Acker got started on her nursing assessment first, she said. She looked at the indicators on his monitor, listened to his heart and lungs and took his temperature. She checked how much urine and stool he had produced and how much IV fluid was left in the room.
The procedure with Covid patients is to handle all of the necessary tasks in short bursts, to minimize the nurse’s exposure and decrease the amount of PPE used every night, Acker said. If she needs to bathe a patient or give them medications, she does it at the same time as her assessment.
Acker degowns and takes her gloves off in the patient’s room, she said. Then she washes her hands, put on new gloves and washes her face shield with cleaning wipes. The face shield goes into a bag. She takes off her gloves, puts on new gloves and does the same routine to take off her N95 mask.
After doing all of the steps required to preserve PPE, she settles down to wait for around two hours. During that time, she enters all of the information she gleaned from the patient into a computer set up outside the ICU room. She also uses the time to gather any other materials she might need for her next visit. She said that she has a window into the room, so she can watch the patient during the wait.
In The Place Of Family
The patient’s family called the medical ICU around 10 p.m, Acker said.

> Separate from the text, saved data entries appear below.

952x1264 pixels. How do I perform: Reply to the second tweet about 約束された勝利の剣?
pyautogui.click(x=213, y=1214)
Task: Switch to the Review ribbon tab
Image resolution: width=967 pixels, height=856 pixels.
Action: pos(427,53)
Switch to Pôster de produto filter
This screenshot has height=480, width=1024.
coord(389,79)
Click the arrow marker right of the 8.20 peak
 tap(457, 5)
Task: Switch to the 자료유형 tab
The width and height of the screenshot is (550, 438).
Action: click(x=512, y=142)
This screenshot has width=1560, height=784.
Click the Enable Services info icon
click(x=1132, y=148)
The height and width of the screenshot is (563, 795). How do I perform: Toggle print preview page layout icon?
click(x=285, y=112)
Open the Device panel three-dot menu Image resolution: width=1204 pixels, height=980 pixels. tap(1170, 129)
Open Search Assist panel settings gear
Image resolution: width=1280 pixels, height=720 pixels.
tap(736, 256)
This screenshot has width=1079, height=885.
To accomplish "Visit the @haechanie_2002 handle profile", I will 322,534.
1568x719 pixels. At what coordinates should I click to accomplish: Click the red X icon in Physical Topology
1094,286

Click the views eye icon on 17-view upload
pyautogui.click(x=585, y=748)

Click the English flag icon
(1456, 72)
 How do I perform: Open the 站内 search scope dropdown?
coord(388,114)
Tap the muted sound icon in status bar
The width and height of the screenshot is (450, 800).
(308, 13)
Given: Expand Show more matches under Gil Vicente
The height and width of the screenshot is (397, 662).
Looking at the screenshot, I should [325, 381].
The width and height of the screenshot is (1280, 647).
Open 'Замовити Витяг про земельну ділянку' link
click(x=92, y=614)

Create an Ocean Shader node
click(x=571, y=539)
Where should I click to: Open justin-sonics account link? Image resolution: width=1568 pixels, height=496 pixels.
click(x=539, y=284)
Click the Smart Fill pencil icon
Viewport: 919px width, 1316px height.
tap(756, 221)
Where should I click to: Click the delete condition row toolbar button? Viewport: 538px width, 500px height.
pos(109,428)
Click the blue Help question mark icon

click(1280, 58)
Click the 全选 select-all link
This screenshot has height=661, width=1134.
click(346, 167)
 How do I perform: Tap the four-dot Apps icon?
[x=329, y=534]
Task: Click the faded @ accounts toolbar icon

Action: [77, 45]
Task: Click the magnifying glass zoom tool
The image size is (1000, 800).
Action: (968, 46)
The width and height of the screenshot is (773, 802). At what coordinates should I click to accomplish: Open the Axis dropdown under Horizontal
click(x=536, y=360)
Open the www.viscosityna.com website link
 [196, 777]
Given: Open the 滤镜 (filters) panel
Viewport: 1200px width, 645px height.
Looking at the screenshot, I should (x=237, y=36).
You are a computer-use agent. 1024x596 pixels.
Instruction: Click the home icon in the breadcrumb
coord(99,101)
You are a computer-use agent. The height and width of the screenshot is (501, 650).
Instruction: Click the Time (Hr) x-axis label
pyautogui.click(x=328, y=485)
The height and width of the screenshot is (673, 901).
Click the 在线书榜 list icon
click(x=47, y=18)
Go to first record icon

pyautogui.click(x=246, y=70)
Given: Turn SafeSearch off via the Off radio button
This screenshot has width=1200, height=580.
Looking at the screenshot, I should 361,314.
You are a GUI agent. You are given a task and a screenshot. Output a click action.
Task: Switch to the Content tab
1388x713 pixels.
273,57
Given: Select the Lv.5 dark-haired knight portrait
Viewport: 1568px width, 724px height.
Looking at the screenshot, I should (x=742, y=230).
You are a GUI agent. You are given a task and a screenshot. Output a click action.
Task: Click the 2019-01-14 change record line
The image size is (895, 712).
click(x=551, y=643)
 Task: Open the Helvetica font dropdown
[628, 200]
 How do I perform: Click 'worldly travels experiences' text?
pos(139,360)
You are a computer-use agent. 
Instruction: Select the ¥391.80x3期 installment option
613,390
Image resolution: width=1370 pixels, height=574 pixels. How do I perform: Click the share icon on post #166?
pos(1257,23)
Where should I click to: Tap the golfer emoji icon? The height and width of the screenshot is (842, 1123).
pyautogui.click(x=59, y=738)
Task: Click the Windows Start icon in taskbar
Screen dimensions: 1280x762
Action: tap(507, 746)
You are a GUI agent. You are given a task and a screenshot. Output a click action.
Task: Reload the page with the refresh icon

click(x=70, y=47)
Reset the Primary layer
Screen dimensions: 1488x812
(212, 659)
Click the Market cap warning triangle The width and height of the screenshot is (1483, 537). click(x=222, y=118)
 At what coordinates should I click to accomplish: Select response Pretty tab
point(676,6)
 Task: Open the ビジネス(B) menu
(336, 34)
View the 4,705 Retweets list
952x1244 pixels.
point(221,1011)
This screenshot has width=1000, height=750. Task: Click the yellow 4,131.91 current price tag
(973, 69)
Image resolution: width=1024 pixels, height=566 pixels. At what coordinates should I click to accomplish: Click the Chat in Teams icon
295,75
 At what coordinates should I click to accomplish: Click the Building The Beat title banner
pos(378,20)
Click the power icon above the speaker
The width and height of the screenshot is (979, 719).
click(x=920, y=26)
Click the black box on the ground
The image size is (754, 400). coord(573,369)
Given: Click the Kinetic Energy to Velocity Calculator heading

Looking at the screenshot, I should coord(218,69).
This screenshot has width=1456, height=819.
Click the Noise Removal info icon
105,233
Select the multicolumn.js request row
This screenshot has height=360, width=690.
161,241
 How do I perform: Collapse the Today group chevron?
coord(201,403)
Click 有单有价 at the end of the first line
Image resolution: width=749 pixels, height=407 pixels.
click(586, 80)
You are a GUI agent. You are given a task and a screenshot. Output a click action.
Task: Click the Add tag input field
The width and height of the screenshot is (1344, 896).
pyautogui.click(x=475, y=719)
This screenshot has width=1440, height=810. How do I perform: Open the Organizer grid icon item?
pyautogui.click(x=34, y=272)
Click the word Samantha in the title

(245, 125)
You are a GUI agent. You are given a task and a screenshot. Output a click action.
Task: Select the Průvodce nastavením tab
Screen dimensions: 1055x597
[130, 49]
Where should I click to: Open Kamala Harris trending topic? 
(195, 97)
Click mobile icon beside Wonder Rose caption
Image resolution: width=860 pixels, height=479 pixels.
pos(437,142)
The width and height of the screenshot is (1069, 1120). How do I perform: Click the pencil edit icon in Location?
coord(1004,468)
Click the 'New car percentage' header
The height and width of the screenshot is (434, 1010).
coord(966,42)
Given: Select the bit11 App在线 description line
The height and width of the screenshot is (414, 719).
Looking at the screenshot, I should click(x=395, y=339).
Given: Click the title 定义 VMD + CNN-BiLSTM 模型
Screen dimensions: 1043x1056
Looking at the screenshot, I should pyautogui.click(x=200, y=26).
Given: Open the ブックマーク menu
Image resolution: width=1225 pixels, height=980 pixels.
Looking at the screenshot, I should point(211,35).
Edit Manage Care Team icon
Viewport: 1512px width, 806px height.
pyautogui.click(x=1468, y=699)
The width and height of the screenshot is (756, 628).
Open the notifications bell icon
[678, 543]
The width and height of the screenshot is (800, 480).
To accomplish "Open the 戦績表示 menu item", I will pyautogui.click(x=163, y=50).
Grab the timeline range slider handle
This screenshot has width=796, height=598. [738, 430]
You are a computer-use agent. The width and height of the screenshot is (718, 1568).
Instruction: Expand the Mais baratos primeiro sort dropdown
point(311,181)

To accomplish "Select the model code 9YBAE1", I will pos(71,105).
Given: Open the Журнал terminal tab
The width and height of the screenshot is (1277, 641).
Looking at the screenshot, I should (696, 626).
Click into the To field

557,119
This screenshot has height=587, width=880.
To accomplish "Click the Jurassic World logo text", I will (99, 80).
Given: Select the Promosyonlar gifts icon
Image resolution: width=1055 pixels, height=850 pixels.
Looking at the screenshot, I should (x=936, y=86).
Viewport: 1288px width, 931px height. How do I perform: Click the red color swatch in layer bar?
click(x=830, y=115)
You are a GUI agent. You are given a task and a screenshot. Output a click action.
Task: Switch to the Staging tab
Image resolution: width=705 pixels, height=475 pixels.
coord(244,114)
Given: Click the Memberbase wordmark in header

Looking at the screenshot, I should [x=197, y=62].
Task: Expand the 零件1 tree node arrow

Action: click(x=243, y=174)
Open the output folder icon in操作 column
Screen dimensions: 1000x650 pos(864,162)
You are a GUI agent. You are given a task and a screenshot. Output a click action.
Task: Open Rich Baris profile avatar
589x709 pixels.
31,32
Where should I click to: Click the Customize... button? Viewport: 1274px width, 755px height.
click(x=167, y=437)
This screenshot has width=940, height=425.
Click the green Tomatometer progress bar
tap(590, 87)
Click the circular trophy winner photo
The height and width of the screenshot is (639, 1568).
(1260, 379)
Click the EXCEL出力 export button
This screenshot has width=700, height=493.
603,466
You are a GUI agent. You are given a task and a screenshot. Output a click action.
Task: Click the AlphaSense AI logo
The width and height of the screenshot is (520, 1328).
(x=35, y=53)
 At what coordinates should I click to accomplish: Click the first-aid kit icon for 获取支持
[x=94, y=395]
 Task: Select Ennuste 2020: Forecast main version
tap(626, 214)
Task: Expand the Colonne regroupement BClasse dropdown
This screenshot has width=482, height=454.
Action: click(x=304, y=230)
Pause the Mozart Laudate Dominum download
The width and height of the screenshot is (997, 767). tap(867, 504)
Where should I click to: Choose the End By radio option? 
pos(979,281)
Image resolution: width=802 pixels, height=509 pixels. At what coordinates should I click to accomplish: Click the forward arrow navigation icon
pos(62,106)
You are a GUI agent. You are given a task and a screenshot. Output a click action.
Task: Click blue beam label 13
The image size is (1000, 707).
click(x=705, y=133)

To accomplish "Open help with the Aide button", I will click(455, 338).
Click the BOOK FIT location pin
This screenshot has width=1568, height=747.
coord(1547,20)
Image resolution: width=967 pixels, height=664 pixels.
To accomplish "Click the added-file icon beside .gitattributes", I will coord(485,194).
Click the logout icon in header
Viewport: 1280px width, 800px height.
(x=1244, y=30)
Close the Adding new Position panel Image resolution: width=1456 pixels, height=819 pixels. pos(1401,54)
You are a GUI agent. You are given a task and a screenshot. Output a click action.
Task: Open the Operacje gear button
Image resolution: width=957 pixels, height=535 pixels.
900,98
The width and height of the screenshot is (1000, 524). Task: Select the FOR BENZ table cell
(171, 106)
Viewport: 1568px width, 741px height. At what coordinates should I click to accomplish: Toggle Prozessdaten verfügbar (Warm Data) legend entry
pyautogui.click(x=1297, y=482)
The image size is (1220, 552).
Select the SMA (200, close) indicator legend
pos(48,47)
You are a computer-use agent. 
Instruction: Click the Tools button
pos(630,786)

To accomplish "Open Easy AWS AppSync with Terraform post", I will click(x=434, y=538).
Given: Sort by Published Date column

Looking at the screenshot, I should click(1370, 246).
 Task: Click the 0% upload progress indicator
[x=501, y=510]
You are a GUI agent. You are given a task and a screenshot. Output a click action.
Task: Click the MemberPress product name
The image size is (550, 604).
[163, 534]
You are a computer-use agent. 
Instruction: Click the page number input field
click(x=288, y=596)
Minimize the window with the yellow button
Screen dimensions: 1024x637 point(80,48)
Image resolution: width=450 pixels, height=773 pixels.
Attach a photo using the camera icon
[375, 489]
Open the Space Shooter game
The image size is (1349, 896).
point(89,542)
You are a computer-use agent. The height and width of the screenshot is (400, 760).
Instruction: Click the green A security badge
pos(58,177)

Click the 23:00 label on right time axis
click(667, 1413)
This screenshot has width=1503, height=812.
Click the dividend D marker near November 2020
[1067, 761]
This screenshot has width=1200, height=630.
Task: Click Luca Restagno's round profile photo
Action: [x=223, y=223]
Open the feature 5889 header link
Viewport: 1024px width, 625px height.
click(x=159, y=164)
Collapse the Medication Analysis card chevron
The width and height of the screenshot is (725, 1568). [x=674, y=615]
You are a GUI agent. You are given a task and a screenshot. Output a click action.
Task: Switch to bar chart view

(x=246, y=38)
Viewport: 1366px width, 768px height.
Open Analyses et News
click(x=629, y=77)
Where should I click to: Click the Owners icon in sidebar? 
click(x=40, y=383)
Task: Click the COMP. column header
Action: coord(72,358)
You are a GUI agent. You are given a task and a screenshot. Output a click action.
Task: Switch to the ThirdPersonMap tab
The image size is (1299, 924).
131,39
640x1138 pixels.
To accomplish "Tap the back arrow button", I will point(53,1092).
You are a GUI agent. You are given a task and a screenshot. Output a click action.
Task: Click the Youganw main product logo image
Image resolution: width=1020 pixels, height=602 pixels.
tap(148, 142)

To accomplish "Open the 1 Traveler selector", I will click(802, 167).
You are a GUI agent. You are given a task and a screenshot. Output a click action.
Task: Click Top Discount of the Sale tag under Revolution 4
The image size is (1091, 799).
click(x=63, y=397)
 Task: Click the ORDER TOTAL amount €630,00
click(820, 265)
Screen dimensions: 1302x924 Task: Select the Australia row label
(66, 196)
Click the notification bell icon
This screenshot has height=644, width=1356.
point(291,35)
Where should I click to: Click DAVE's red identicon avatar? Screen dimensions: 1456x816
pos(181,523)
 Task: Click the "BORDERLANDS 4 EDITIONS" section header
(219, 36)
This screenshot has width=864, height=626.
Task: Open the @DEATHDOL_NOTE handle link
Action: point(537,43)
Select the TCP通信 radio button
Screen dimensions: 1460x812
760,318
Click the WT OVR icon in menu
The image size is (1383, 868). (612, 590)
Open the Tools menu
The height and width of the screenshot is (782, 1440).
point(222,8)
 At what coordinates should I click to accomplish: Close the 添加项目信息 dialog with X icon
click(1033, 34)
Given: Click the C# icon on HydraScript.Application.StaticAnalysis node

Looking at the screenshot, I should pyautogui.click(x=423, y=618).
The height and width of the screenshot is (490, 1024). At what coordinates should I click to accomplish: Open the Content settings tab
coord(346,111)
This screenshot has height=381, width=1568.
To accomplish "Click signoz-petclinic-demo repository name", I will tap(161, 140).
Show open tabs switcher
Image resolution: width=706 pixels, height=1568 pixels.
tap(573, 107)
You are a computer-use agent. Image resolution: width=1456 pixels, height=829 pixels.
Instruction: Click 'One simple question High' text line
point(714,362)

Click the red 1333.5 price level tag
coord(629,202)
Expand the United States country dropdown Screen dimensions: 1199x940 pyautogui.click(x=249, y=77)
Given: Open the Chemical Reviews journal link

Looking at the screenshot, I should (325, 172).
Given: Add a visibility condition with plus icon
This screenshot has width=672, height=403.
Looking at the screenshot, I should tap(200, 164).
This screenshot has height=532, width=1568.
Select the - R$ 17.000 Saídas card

She talked to the patient’s niece, who then translated Acker’s words into Spanish for the benefit of the rest of her family.
Acker told the niece that her uncle was doing fairly well. He did not need to be flipped onto his stomach after all and he was showing some progress in other areas.
Acker said that talking to the families of Covid-positive patients makes her emotional, because the families are barred from visiting their loved ones themselves.
“These patients don’t have family members holding their hands. We’re taking the place of a family member right now. If my family wasn’t there, it would destroy me,” Acker said.
“It’s hard on us as nurses to do this, and it’s worth it to hear family members thank us for what we are doing for their father or brother.”
So Acker makes sure to do the little things to make sure the patients feel cared for. She said that she holds their hands and talks to them, even when they are sedated and cannot hear her.
“Sometimes I tell the sedated patients, ‘So-and-so called you on the phone. They asked about you.’ It makes me feel better,” she said.
Acker said that she usually takes her lunch break around midnight. The hardest tasks are done by then and there is a lull in work. That night, she asked another nurse in the medical ICU to watch her patient while she ate lunch with her coworkers on the sixth floor. In return, she watched his patient when he wanted to buy a soda.
She clocked out at around 7 a.m. on Tuesday. She drove home with her fiancé, in silence.
“I relive the night in my head: Did I do this well enough? Did I do enough for this patient? Could I have done something better?” she said.
By the time she got home and showered, it was around 8:30 a.m and time to sleep.
“Overall, it was a pretty decent night. I got the float out of the way. I’m grateful that I got my work done and it wasn’t that nerve-wracking,” she said.